(DATASET RECORDS Opens)

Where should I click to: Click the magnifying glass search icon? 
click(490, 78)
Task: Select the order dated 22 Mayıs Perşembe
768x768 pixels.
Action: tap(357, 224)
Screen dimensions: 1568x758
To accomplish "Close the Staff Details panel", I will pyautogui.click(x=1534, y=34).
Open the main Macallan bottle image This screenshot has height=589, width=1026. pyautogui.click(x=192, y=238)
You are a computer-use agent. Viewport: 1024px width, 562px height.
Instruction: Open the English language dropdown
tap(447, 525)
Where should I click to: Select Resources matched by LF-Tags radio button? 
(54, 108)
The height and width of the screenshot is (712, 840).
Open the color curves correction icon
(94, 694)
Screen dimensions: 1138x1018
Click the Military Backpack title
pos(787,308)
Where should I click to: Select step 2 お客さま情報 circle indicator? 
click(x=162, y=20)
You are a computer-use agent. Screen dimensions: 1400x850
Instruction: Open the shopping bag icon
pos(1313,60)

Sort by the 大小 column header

(DATASET RECORDS Closes)

Reproduce all the data exactly. Include every line.

Where should I click to: Click the magnifying glass search icon? 
click(490, 78)
Task: Select the order dated 22 Mayıs Perşembe
768x768 pixels.
Action: tap(357, 224)
Screen dimensions: 1568x758
To accomplish "Close the Staff Details panel", I will pyautogui.click(x=1534, y=34).
Open the main Macallan bottle image This screenshot has height=589, width=1026. pyautogui.click(x=192, y=238)
You are a computer-use agent. Viewport: 1024px width, 562px height.
Instruction: Open the English language dropdown
tap(447, 525)
Where should I click to: Select Resources matched by LF-Tags radio button? 
(54, 108)
The height and width of the screenshot is (712, 840).
Open the color curves correction icon
(94, 694)
Screen dimensions: 1138x1018
Click the Military Backpack title
pos(787,308)
Where should I click to: Select step 2 お客さま情報 circle indicator? 
click(x=162, y=20)
You are a computer-use agent. Screen dimensions: 1400x850
Instruction: Open the shopping bag icon
pos(1313,60)

Sort by the 大小 column header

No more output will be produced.